Describió que el 70 por ciento de las viviendas podrán ser
construidas en el mismo lugar donde están actualmente, que por su calidad de
construcción precaria quedaron ya inservibles para la habitación de familias.
Mientras que el resto que fueron arrasadas o se encuentran en lugares
peligrosos -de acuerdo a los informes técnicos- serán relocalizadas hacia
terrenos más altos.
Y en ese orden adelantó que las viviendas comenzarán a ser
construirlas en los próximos días: "La Gobernadora nos pidió que creemos un
fondo de 50 millones de pesos con los recursos propios que tenemos aquí en la
Secretaría para comenzar a dar respuesta inmediata a las familias que se vieron
afectadas y que perdieron todo por la cuestión climática que nos azotó en estos
últimos días”, subrayó el titular de la Vivienda.
Finalmente Sáenz descartó el uso de containers porque es un
elemento de tipo descartable que si bien es una solución inmediata o urgente
para las familias, "paraliza la instrumentación de los mecanismos
administrativos para que los problemas se resuelvan definitivamente”. Pero
además agregó que tienen un proceso de reciclaje que no garantiza que esos
contenedores no trasmitan contaminaciones de alguna naturaleza a la gente que
vive ahí. "Tienen un alto costo de mantenimiento en el poco tiempo. Yo no los
recomiendo desde ningún punto de vista, ni técnicamente, ni económicamente, ni
socialmente, ni siquiera como paliativo de una crisis que (para Nación) no es
tan grande, porque para la Nación destinar para Catamarca 20 o 30 millones de
pesos no es nada”.
Precisamente en ese mismo sentido se refirió el arquitecto
Basilio Bomzuck quien consideró que no es conveniente la instalación de
containers porque necesitan un proceso de industrialización para ser habitados
al ser sumamente fríos en invierno y calientes en verano.
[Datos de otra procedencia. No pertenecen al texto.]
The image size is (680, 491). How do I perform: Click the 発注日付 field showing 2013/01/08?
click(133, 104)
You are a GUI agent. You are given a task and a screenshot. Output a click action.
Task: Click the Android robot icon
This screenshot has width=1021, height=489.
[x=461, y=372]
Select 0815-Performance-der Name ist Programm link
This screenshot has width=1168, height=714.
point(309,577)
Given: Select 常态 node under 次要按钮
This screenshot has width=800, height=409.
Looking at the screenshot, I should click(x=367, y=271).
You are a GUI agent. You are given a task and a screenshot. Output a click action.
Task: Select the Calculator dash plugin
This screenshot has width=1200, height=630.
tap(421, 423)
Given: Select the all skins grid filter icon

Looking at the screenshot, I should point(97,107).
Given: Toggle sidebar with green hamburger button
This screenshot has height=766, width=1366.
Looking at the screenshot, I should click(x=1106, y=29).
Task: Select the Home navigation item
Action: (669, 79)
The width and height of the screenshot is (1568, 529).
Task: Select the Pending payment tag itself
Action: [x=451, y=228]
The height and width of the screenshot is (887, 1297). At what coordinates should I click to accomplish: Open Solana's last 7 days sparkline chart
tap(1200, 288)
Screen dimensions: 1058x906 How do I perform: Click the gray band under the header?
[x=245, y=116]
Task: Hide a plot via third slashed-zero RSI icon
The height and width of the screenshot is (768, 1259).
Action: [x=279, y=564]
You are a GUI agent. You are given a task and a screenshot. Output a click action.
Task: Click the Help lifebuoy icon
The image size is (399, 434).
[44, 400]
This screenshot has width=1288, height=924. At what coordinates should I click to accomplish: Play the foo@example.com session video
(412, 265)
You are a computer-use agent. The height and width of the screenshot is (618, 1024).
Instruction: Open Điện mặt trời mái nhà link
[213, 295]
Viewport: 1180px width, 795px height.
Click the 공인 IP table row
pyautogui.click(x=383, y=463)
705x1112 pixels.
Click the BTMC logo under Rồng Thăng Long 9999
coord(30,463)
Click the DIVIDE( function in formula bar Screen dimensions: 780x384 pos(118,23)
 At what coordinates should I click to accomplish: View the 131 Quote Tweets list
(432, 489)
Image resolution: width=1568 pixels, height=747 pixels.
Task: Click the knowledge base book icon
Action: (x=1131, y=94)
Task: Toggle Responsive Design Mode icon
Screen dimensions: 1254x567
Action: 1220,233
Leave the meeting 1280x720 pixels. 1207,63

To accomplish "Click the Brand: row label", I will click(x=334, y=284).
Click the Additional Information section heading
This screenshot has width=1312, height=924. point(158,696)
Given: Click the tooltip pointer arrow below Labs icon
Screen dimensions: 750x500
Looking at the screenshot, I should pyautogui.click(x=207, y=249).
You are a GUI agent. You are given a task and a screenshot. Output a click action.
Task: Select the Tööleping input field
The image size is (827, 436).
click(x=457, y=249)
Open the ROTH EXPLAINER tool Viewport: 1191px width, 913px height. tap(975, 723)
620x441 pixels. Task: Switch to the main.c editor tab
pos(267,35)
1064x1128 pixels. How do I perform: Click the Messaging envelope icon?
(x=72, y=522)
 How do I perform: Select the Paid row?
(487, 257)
Y sobre este punto
puso sus dudas de que realmente en este proceso de industrialización se cumpla
porque "vivimos en Argentina y nunca va a tener el mismo nivel de
confortabilidad que si se trabaja con otro sistema constructivo mixto”.
Viviendas en Bañado
En relación a los fondos para relocalizar a familias en
Bañado de Ovanta, el secretario de la Vivienda subrayó que la provincia recibió
19 millones de pesos hace unos años atrás pero "todos los informes posteriores
de los técnicos decían que era totalmente improcedente la relocalización de
casi 100 familias por la cuestión de la inundación”.
"Los técnicos nos aconsejaron que hagamos inversiones para
salvar no solo las 100 familias que se proponían relocalizar, sino al pueblo en
su conjunto que se veía también castigado por las inundaciones que se daban en
Bañado de Ovanta”, contó.
De esta manera, explicó, comenzaron a controlar la cuenca
que aportan al río de Bañado de Ovanta, con el dique de Las Tunas, se trabajó
en la canalización del lecho del río, se hicieron defensas en el cauce del río,
y actualmente se trabaja en la construcción del puente que está sobre la ruta
que une Bañado de Ovanta con Los Altos.
"Con esas tres obras, sumadas a un canal colector para que
recoja los excedentes de agua que pudieran precipitarse, y otras obras pequeñas
ya de carácter hidráulico en los mismos barrios afectados, que son el B° 36 y
37 viviendas de Bañado de Ovanta, estaríamos en condiciones de decir que no se
repetirán este tipo de fenómenos”, concluyó.